### Aim
In the biography of politician Jim Donald below, what was the vote count when he won the Bremer by-election on 25 May 1946?

### Text passage
Leader of the Opposition in Queensland Leader of the Labor Party in Queensland
- In office 14 April 1958 – 18 August 1958
- Deputy: Eric Lloyd
- Preceded by: Les Wood
- Succeeded by: Jack Duggan

Member of the Queensland Legislative Assembly for Ipswich East Bremer (1946–1960)
- In office 25 May 1946 – 17 May 1969
- Preceded by: Frank Arthur Cooper
- Succeeded by: Evan Marginson

Personal details
- Born: James Donald 1 June 1895 Redbank, Queensland, Australia
- Died: 4 May 1976 (aged 80) Ipswich, Queensland, Australia
- Resting place: Ipswich General Cemetery
- Party: Labor
- Spouse(s): Mary J Dobbie (m.1916 d.1955), Hilda Thomlinson (m.1960 d.1984)
- Occupation: Union organiser, Cabinet maker

= Jim Donald (politician) =

Australian politician

James Donald (1 June 1895 – 4 May 1976) was a member of the Queensland Legislative Assembly and briefly the leader of the Queensland branch of the Australian Labor Party and Queensland Opposition Leader.

==Early years==
Donald was born at Redbank, Queensland, to parents Andrew Donald and his wife Jessie (née Simpson) and was educated at Redbank State School and Ipswich State School. He then began an apprenticeship as a cabinetmaker, attending Ipswich Technical College before entering the mining industry as a winding engine driver. It was this job that led to a long association with Queensland Colliery Employees Union where he started out as a union organizer and was vice president several times in the 1940s.

==Political career==
When the member for Bremer, former Premier Frank Cooper, retired from politics in March 1946, Donald was chosen by the Labor Party to be their candidate at the by-election which was held on the 25 May 1946. Donald went on to win the seat over the Queensland People's Party candidate, Harold Shapcott, by 5643 votes to 3246.

Donald held Bremer until the seat was abolished prior to the 1960 state election when he moved to the newly created seat of Ipswich East which he went on to hold from 1960 until his retirement from politics in 1969.

### Supplied information

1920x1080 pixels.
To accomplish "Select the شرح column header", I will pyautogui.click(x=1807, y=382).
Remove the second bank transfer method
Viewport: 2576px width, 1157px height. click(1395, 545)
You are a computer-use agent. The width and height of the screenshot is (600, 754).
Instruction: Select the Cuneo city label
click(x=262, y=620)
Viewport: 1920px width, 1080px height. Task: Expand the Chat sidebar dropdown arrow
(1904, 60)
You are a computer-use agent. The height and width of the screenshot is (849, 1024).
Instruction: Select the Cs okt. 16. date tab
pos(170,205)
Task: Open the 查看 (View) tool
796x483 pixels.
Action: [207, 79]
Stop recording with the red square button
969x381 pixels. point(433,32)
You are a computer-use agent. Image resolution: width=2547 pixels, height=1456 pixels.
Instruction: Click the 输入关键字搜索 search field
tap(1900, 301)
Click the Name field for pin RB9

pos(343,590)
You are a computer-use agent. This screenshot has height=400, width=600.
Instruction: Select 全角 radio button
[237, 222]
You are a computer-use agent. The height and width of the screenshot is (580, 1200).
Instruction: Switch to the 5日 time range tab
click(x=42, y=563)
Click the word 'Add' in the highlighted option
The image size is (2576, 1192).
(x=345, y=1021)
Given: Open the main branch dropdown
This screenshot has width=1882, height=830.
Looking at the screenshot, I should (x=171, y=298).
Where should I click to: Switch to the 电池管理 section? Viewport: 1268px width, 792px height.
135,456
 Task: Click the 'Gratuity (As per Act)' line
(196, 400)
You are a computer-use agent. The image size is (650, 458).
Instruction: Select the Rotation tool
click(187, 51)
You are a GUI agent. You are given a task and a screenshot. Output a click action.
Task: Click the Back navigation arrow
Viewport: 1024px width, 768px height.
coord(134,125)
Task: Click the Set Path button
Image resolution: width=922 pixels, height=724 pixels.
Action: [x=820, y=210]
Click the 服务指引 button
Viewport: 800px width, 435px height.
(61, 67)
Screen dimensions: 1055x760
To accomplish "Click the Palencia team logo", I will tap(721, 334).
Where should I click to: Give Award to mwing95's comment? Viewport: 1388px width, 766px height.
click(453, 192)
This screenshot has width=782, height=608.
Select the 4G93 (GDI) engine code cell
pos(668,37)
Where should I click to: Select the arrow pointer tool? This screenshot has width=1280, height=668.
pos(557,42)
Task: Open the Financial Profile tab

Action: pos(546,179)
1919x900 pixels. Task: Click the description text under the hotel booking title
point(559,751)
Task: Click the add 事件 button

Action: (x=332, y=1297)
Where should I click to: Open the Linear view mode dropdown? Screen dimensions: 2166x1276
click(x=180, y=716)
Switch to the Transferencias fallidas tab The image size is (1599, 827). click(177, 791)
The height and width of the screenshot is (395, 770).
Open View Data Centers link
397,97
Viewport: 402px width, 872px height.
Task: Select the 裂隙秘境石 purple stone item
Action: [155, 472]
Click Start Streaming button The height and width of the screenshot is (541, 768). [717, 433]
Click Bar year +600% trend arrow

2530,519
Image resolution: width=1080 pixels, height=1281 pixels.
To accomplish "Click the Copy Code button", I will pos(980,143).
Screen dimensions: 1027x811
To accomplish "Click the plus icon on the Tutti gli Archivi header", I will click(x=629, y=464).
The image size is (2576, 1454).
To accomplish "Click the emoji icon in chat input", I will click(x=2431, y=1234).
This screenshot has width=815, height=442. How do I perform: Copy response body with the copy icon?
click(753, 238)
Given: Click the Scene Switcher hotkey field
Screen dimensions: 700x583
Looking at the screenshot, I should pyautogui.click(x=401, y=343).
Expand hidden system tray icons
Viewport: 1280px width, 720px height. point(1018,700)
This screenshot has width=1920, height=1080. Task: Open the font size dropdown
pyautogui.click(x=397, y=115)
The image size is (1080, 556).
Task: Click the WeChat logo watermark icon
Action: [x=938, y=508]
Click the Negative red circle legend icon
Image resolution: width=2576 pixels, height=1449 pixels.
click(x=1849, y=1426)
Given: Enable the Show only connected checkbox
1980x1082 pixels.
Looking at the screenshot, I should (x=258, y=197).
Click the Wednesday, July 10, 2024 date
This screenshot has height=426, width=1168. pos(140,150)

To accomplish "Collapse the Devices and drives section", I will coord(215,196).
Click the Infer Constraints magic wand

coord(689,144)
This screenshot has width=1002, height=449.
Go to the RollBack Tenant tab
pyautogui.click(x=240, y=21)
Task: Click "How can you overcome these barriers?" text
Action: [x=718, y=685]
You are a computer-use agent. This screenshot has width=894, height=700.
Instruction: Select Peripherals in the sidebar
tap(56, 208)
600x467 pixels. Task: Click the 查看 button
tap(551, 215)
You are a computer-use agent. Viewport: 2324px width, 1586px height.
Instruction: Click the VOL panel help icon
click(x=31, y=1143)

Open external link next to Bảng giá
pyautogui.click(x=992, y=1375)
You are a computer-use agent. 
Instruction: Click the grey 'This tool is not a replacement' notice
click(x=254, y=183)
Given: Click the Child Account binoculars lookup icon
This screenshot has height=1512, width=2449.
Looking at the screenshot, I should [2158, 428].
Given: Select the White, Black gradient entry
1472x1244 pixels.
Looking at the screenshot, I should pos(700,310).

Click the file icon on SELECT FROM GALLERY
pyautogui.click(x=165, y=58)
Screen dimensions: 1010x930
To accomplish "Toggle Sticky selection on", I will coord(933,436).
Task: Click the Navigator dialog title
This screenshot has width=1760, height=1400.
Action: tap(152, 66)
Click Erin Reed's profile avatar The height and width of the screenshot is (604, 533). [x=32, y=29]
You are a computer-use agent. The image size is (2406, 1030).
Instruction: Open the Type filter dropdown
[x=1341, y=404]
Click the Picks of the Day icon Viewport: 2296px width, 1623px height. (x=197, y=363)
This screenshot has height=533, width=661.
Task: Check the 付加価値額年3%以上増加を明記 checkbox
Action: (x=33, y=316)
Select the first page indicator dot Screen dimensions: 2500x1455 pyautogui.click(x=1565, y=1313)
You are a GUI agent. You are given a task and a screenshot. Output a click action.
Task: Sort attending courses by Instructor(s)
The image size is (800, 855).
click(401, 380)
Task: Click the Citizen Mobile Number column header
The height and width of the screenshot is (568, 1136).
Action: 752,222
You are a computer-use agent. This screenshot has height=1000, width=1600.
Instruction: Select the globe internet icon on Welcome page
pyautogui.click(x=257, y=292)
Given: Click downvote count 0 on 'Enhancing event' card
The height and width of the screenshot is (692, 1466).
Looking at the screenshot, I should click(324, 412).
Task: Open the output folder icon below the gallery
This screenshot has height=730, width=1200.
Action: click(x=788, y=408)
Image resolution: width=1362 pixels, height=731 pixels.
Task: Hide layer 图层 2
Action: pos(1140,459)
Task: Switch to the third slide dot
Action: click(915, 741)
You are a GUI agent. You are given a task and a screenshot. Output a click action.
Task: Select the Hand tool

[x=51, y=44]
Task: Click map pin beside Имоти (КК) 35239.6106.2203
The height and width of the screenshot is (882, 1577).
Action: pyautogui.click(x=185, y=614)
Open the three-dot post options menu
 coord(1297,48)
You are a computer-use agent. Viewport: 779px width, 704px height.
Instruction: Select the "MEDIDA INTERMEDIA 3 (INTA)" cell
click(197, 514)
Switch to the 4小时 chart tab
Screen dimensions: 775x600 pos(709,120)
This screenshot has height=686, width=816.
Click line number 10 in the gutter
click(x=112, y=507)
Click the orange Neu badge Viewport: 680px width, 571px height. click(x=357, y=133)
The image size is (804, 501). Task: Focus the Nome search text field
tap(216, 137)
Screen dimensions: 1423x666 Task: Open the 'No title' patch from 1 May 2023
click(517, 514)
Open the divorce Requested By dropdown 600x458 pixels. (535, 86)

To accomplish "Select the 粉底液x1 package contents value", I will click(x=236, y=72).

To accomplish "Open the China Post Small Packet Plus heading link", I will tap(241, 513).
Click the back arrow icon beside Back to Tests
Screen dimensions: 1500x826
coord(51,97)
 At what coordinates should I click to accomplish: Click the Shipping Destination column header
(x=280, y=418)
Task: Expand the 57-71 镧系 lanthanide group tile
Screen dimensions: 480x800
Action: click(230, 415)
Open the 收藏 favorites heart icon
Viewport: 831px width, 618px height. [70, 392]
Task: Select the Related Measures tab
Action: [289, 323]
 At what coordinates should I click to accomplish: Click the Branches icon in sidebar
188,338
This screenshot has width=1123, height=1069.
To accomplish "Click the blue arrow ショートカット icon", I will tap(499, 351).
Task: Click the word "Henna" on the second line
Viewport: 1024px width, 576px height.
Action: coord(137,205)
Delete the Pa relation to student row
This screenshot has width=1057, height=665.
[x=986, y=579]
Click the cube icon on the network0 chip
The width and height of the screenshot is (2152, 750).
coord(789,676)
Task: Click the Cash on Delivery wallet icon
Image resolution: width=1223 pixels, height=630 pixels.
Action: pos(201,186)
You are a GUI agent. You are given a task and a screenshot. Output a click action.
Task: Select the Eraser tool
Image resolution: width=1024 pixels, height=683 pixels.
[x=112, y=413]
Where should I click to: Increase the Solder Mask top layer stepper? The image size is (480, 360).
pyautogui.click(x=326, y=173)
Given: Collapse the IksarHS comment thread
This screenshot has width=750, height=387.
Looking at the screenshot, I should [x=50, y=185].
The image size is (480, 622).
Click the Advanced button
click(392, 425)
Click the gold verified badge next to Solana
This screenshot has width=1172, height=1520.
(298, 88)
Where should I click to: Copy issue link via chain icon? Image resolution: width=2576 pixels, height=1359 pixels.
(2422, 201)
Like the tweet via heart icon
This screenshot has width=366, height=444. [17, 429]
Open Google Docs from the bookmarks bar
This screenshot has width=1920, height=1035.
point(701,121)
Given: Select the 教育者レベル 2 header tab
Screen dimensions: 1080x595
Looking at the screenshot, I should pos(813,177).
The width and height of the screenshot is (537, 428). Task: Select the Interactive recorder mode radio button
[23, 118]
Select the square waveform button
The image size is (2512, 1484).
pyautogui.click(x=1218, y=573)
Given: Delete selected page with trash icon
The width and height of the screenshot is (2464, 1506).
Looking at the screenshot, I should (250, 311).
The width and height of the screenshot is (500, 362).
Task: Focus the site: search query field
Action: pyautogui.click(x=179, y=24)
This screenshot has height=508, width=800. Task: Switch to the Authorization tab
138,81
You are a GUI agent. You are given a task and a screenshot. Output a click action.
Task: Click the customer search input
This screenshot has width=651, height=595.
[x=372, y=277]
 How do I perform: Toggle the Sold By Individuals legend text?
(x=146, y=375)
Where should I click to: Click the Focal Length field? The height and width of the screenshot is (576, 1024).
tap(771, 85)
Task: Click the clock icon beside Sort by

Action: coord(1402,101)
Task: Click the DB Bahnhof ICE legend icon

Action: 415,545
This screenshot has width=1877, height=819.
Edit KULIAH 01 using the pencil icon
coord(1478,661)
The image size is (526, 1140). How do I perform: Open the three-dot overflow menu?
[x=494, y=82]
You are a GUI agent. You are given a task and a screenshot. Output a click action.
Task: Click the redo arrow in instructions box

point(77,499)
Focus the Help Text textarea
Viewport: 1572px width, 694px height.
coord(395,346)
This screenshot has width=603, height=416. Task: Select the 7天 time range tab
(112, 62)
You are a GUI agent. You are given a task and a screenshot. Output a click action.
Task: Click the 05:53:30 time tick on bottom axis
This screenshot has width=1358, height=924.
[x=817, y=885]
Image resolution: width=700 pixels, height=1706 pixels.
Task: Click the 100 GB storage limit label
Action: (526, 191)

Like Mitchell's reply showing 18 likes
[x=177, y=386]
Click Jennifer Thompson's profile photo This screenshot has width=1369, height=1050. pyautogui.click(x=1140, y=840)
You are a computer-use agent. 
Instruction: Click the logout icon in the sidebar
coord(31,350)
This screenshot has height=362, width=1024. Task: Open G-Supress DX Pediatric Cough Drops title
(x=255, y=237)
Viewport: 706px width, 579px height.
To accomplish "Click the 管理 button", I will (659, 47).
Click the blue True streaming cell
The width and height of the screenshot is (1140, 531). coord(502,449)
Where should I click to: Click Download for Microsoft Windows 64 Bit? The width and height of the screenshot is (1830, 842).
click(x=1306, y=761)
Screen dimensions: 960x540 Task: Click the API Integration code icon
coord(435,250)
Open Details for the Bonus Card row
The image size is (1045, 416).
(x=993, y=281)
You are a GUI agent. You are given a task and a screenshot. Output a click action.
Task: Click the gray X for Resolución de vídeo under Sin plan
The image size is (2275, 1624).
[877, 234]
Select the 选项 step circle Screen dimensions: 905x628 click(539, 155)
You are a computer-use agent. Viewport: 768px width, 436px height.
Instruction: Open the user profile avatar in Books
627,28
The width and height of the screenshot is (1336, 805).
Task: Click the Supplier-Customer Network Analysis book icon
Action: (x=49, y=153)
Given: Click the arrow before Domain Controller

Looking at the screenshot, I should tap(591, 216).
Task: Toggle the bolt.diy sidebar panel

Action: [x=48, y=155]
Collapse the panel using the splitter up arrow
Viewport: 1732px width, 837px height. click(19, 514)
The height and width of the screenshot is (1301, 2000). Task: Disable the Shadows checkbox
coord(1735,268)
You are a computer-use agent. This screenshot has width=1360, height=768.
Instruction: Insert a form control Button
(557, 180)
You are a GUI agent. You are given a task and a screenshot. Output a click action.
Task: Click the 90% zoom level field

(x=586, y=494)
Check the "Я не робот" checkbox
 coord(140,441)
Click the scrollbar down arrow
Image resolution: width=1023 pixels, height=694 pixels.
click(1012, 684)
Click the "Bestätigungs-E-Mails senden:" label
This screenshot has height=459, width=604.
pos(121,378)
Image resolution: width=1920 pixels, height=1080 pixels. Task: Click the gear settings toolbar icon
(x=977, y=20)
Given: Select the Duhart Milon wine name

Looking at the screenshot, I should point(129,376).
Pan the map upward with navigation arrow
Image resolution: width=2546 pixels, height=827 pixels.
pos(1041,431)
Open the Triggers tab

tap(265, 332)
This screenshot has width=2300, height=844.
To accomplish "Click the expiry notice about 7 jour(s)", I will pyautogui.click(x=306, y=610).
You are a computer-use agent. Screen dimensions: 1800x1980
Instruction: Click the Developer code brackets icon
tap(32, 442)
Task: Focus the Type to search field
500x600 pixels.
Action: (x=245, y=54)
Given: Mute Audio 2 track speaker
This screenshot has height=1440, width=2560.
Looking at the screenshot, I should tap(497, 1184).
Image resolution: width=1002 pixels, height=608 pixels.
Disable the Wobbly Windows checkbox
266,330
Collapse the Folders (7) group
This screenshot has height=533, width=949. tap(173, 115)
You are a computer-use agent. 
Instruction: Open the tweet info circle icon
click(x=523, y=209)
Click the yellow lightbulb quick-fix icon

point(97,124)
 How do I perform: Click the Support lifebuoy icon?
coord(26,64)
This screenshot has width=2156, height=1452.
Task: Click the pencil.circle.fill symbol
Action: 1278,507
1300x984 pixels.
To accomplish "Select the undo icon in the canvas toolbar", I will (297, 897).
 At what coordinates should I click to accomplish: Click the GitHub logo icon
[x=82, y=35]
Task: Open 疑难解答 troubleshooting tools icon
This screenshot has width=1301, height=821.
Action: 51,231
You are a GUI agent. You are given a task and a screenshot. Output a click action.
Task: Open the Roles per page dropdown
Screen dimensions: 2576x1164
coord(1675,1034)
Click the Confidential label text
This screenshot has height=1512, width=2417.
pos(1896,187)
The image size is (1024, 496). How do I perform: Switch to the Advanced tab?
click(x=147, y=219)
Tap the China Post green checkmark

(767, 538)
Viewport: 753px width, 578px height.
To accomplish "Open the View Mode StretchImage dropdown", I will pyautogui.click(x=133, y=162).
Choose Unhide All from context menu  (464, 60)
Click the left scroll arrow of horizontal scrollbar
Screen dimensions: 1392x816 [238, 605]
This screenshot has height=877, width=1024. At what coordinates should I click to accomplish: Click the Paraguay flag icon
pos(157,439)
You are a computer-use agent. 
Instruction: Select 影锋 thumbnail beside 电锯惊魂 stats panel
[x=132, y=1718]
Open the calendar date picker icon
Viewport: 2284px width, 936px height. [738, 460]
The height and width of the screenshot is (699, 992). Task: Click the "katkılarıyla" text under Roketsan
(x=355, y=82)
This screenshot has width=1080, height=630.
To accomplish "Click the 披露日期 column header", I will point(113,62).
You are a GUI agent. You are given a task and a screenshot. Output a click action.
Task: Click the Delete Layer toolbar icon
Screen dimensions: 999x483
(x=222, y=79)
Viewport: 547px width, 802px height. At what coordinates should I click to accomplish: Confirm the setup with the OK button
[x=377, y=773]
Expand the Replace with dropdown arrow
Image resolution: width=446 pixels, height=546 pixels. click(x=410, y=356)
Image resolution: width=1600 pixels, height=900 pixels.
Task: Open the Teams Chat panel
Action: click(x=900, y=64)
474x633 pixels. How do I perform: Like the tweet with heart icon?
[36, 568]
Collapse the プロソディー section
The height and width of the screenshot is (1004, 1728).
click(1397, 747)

### Output
He won 5643 votes to 3246 over the Queensland People's Party candidate, Harold Shapcott.